[Pixel coordinate grounding data]

----------

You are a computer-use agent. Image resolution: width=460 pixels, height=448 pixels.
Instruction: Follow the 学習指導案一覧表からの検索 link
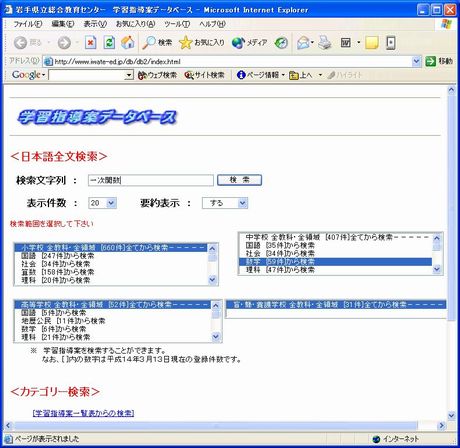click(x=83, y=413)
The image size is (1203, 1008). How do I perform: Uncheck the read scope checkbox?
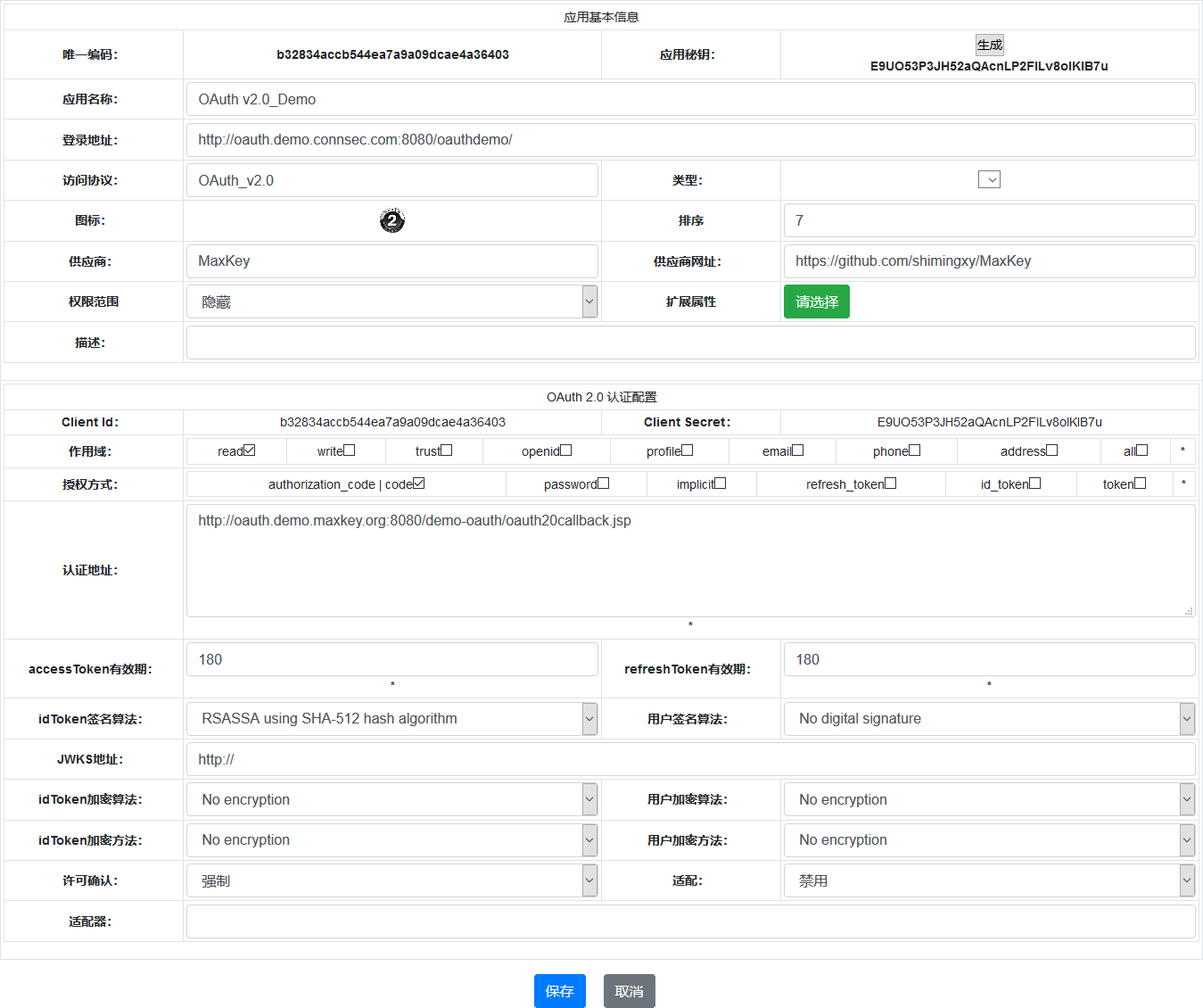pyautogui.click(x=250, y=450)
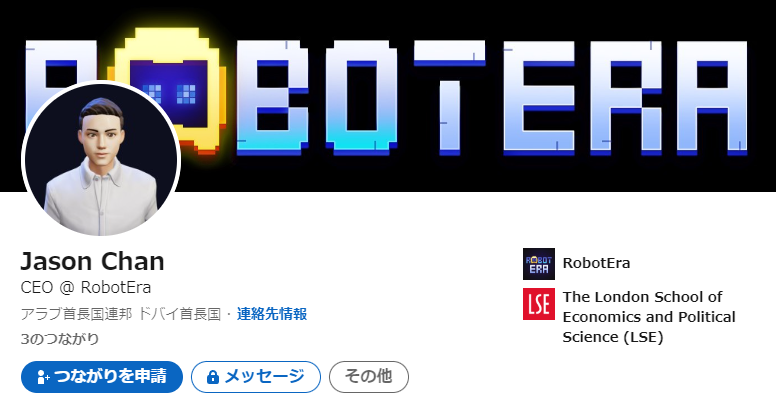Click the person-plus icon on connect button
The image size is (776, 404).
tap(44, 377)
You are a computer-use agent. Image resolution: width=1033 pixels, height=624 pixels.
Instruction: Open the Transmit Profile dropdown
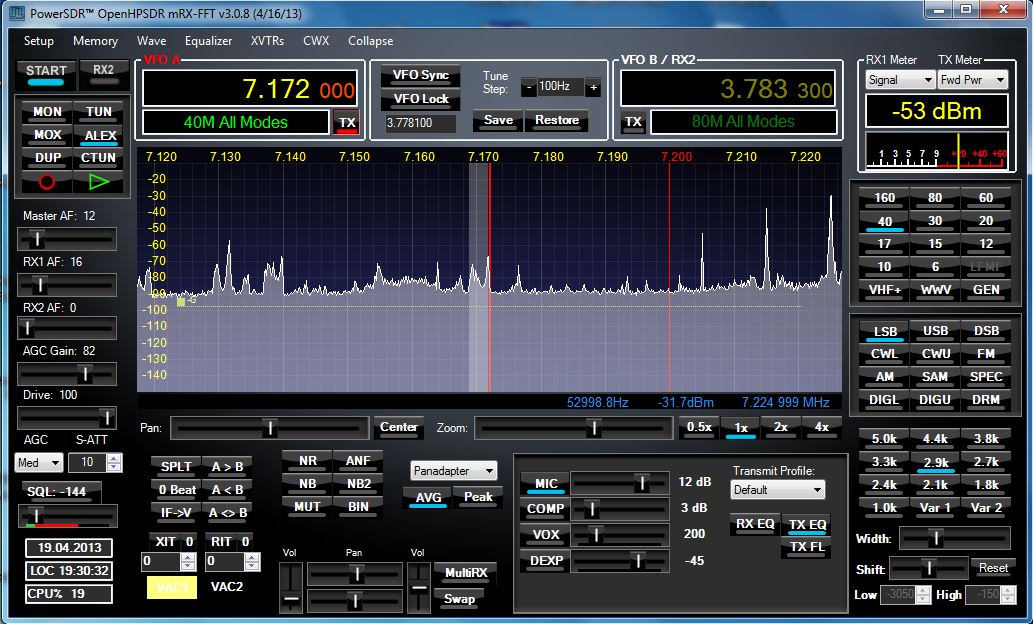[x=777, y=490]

----------

__DIRECTIONS__. Every line from the one with "The image size is (1203, 1008)." to the end of the records above should be restated word for word, and no picture belongs in the copy.

__RESULT OF THE TASK__.
The image size is (1203, 1008). How do I perform: Uncheck the read scope checkbox?
pyautogui.click(x=250, y=450)
Click the person-plus icon on connect button
The image size is (776, 404).
tap(44, 377)
You are a computer-use agent. Image resolution: width=1033 pixels, height=624 pixels.
Instruction: Open the Transmit Profile dropdown
[x=777, y=490]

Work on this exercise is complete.